Note: This section applies to the Cleo Harmony and Cleo VLTrader applications only.

Two-factor authentication (TFA) is available for users when licensed for Unify in Portal. The two-factor authentication security option is available for users in the Privileges tab.

Note: Cleo Harmony only: if two-factor authentication is enabled, the user will not be able to use the Cleo Connector for Outlook.

First Time Registration:

The first time a user successfully logs in with TFA required, a notification appears with a username and password stating that an email has been sent to the registered email address with a link to complete the registration.

When the email arrives, click the link to navigate to the registration page. On this page, a wizard appears to help set up a client authenticator application. Choose a client authenticator application based on your system's needs. Recommended authenticator applications are Windows Authenticator, Google Authenticator for Android, and Google Authenticator for iOS, but any authenticator application that supports TOTP protocol will work.
A QR code and text representation of the shared key are presented. These contain the same information. Either can be used to synchronize the client authentication application with Cleo Harmony and Cleo VLTrader.
Enter the information into the authenticator application and click Next.
The verification step allows the user to test that the authenticator application has been set up properly. To test the application, enter the username, password, and code from the client authenticator application. Click Test. Upon successful verification, a success message appears, and the Finish button is enabled.

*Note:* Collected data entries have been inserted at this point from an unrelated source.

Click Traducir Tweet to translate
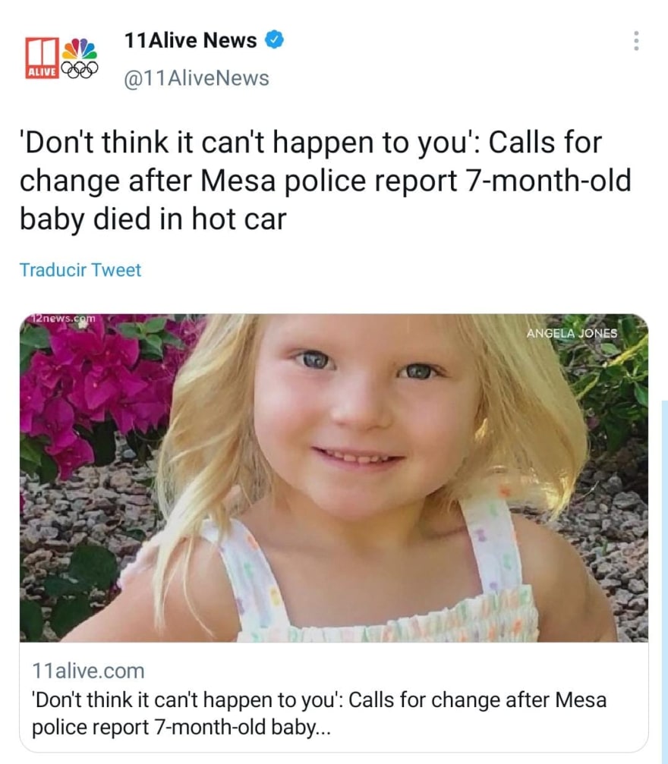 80,269
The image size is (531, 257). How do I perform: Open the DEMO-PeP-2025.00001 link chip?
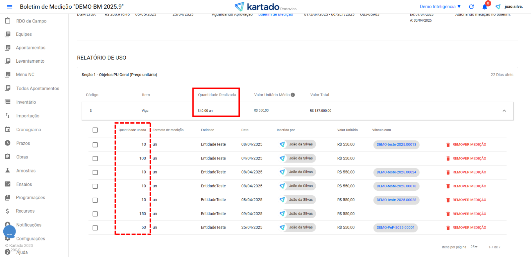pos(395,227)
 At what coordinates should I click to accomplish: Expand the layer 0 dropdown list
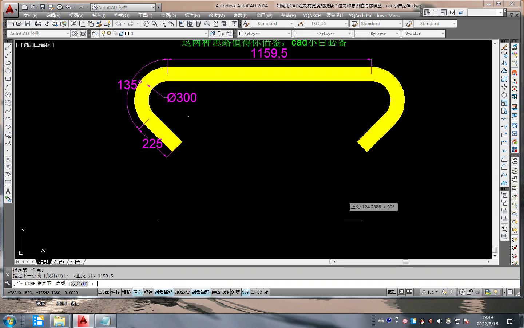[x=205, y=34]

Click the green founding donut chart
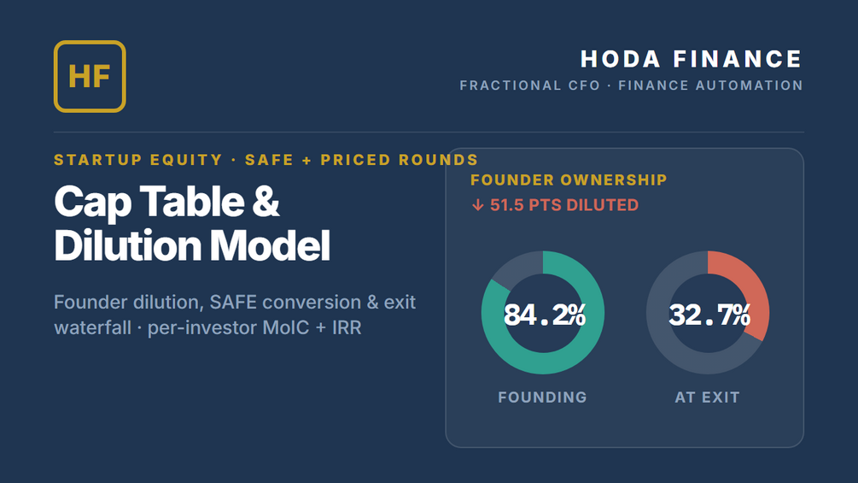(x=543, y=313)
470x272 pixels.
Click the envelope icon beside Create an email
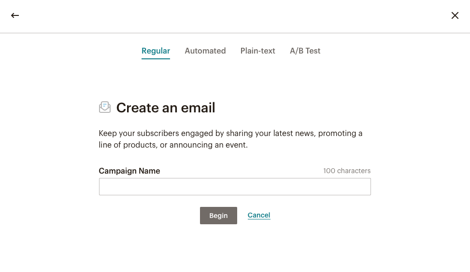(105, 107)
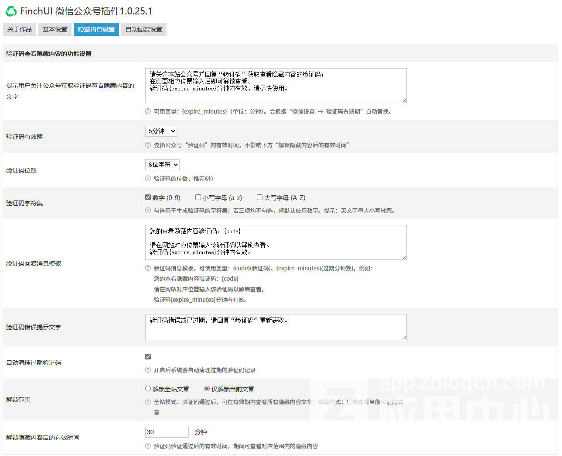This screenshot has width=562, height=456.
Task: Enable 小写字母 (a-z) checkbox
Action: click(x=198, y=197)
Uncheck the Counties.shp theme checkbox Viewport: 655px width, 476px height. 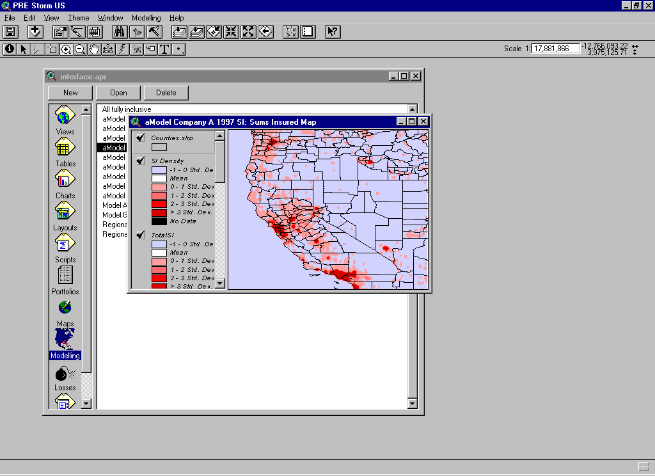point(141,137)
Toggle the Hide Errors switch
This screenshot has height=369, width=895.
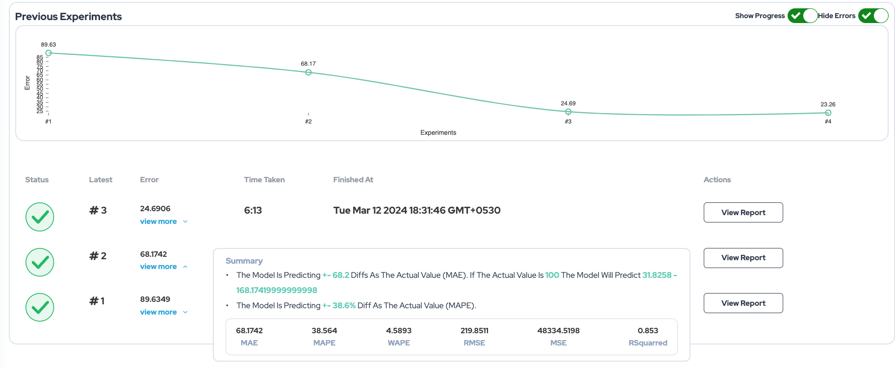873,16
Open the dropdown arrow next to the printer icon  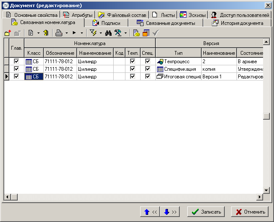[67, 33]
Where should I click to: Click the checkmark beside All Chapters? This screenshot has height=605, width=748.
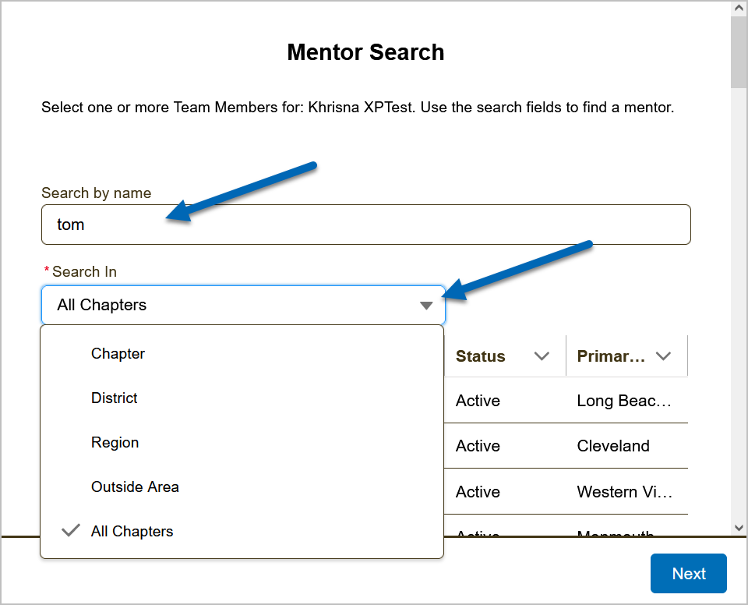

The user can now log into the system using two-factor authentication. Navigate to the login page and follow the Daily Use instructions below.

Daily Use:

Enter the username and password and click Log In. A dialog box appears with a field labeled TOTP Code (time-based one-time password).

Enter the code received from the client authenticator application and click Submit Code.

If the code is valid, login is successful.

Resetting TOTP Key:

To the right of the input field in the TOTP Code dialog is a Reset Key link. Clicking this link will deactivate the user's current two-factor authentication setup, send a new registration email to the user's email address, and instruct the user to reregister at login. Follow the first time registration process outlined above to set up the authenticator again.